The extra bit that I’ve added to this generated is the static inner class called ColumnNames. This, I thought meant I could write this :

<asp:BoundField HeaderText="Name" DataField="<%=Employee.ColumnNames.Name%>" />

Sideline : The code generator I’ve written uses a text template to integrate with Visual Studio which calls C# code I’ve written which then uses SQL Server SMO objects to connect to a database, iterate through the stored procedures and read extended properties which describe what to generate from them. I prefer keeping C# code in the text template to a minimum especially as I wanted the code generator to be fully unit tested!

Code Expressions

Whoops… but I forgot – you can’t but an expression in a WebControl attribute like that and I got this error at runtime :

{
	"A field or property with the name '<%Employee.ColumnNames.Name%>' was not found on the selected data source."
}

Luck would have it I’ve already solved this one before. An extensibility point in ASP.NET allows me to create a new expression processor. It’s easier just to show the code and how to use it.

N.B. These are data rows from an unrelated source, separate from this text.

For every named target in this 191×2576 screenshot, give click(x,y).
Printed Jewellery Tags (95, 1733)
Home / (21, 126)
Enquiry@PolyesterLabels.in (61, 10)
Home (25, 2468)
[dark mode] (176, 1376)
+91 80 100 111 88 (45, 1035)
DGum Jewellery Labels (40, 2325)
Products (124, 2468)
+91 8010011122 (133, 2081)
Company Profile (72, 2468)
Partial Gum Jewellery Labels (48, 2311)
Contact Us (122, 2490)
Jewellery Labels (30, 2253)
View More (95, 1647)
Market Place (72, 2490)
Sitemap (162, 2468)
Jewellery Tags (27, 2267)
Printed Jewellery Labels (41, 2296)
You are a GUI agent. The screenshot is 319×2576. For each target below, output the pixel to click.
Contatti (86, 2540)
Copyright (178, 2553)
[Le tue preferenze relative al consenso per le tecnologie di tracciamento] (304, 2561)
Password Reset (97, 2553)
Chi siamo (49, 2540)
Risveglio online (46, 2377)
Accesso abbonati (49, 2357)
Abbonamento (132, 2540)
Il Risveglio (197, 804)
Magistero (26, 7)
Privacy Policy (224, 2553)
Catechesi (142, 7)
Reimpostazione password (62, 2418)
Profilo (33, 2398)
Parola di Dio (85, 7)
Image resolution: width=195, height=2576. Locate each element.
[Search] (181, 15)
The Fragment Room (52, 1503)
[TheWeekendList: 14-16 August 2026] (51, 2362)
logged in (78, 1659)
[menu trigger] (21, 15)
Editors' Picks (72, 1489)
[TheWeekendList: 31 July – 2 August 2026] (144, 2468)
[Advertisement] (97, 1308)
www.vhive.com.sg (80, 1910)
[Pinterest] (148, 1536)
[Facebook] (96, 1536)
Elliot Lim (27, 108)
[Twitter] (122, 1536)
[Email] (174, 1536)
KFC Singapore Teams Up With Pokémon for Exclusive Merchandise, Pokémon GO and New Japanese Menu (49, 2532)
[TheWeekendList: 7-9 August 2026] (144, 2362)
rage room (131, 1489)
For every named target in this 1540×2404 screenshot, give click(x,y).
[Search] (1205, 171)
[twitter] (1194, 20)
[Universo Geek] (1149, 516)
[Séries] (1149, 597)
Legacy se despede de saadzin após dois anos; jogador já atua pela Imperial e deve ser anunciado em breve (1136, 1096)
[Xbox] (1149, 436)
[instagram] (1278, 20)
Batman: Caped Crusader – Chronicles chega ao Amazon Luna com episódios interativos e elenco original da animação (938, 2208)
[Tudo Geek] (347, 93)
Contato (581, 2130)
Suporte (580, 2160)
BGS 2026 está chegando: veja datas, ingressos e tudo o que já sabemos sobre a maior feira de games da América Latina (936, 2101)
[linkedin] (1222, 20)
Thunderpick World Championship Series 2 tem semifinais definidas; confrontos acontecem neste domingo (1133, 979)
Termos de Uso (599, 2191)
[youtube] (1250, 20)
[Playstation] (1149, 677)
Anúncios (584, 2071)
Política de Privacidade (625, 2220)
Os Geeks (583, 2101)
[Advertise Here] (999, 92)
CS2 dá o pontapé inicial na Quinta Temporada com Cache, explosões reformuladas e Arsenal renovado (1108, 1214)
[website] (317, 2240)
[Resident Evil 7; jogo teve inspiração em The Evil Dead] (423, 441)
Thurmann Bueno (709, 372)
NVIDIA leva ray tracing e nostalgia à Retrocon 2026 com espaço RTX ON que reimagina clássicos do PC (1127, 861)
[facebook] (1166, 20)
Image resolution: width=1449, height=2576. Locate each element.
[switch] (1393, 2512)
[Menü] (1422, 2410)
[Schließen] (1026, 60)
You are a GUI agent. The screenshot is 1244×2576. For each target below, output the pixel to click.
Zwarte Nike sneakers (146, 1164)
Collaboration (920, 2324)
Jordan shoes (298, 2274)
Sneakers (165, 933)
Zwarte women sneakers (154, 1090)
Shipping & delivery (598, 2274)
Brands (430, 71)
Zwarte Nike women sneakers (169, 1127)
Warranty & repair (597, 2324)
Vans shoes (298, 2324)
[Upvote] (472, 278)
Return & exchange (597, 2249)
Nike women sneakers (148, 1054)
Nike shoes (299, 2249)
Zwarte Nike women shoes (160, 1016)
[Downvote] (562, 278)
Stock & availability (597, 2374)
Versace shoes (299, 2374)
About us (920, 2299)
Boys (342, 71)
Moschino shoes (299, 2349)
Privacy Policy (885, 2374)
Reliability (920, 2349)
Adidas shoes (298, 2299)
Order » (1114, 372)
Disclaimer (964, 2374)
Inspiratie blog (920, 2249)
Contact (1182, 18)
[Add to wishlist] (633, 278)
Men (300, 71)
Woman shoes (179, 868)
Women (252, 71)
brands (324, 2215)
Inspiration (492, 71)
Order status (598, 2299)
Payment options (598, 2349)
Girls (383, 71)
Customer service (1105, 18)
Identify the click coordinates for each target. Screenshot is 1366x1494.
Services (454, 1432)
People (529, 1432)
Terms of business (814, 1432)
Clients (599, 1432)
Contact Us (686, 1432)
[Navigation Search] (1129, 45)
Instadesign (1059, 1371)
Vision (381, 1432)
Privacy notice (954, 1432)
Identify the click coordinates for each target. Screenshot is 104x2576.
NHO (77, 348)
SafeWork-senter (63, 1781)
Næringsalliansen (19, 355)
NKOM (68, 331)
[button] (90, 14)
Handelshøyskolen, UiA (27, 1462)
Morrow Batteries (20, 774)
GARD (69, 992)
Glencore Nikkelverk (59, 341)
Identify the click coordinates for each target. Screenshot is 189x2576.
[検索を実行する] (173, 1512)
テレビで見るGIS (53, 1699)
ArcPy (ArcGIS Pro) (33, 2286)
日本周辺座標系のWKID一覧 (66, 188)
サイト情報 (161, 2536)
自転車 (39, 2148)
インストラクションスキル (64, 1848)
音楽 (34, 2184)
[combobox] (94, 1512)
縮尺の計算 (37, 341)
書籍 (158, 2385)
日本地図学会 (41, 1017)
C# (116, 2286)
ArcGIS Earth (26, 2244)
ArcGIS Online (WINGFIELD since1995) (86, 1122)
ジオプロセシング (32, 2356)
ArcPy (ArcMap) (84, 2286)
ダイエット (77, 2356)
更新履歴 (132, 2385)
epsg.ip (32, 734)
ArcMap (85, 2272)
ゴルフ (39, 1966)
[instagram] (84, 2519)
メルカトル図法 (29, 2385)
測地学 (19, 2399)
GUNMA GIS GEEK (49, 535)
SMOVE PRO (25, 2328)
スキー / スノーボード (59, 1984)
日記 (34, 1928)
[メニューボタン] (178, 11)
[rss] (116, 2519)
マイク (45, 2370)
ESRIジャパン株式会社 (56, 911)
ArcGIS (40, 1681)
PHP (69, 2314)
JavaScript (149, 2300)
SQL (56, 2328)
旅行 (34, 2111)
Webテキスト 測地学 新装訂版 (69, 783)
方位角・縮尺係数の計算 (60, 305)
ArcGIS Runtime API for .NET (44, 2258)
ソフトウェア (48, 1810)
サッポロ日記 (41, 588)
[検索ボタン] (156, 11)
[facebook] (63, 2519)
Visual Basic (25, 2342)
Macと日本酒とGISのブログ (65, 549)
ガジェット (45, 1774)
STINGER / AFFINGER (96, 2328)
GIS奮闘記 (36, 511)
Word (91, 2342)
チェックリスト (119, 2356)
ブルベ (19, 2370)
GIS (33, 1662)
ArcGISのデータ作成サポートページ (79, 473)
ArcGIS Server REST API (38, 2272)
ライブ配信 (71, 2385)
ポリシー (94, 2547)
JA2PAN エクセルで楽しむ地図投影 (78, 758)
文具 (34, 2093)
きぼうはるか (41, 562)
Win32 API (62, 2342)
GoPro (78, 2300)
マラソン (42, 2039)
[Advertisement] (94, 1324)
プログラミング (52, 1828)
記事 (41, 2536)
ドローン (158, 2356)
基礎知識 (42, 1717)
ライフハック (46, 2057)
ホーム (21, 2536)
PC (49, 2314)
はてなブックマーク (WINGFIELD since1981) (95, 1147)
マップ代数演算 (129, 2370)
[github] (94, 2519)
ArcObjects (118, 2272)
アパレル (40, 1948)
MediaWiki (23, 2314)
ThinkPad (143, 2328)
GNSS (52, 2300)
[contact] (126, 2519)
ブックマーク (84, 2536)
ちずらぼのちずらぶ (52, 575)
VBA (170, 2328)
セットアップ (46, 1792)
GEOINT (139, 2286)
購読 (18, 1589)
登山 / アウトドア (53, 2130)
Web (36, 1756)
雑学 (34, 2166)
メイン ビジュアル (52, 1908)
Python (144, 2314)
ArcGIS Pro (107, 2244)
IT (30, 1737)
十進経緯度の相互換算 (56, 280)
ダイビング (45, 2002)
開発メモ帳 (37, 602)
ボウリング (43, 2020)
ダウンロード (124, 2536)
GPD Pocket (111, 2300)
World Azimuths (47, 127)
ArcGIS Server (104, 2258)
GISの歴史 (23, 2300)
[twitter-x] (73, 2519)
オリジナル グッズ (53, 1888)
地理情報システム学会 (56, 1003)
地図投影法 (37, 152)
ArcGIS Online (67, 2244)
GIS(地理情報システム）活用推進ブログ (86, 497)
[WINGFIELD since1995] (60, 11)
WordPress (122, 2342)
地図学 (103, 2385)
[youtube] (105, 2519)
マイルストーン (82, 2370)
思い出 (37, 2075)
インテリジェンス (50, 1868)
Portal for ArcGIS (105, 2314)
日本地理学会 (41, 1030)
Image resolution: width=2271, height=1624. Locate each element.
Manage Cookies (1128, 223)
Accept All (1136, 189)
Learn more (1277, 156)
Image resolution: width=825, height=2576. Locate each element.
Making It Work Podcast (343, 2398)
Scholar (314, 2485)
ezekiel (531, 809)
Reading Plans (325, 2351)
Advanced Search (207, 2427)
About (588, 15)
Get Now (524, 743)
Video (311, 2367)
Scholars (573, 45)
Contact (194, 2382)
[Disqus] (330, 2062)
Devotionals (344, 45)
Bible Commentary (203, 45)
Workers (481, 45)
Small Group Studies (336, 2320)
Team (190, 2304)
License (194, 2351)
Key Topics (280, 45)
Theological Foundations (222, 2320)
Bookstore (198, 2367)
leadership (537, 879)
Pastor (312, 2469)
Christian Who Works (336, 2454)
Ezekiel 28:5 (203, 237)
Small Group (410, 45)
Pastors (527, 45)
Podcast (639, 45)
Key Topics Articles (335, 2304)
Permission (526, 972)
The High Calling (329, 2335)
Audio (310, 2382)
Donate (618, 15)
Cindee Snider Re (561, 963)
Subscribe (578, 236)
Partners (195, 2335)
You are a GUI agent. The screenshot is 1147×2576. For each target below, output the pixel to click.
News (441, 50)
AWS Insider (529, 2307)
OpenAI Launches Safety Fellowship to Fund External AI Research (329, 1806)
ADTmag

Here’s the code :

namespace Utility.Web
{
    [ExpressionPrefix("Code")]
    public class CodeExpressionBuilder : ExpressionBuilder
    {
        public override CodeExpression GetCodeExpression(BoundPropertyEntry entry,
           object parsedData, ExpressionBuilderContext context)
        {
            return new CodeSnippetExpression(entry.Expression);
        }
    }
}

Which has to be registered in the web.config :

<?xml version="1.0"?>
<configuration>
    <system.web>
        <compilation>
            <expressionBuilders>
                <add expressionPrefix="Code" type="Utility.Web.CodeExpressionBuilder, Utility.Web"/>
            </expressionBuilders>
        </compilation>
    </system.web>
</configuration>

Now I can write the final version of my binding like this :

<asp:BoundField HeaderText="Name" DataField="<%$ Code : Employee.ColumnNames.Name%>" />

That might seem like a lot of effort, but I now have a system whereby if I change any column in the result set of a stored procedure I’ll get a compile error where the entity is bound to a UI element and, to be honest, this blog post probably took longer to write!!

Oh, one caveat, I only bind directly to entities generated against a sproc for trivial CRUD like screens. Where it gets more complicated I would generate a model class and transform the entities into it in the same manner I would for ASP.NET MVC apps.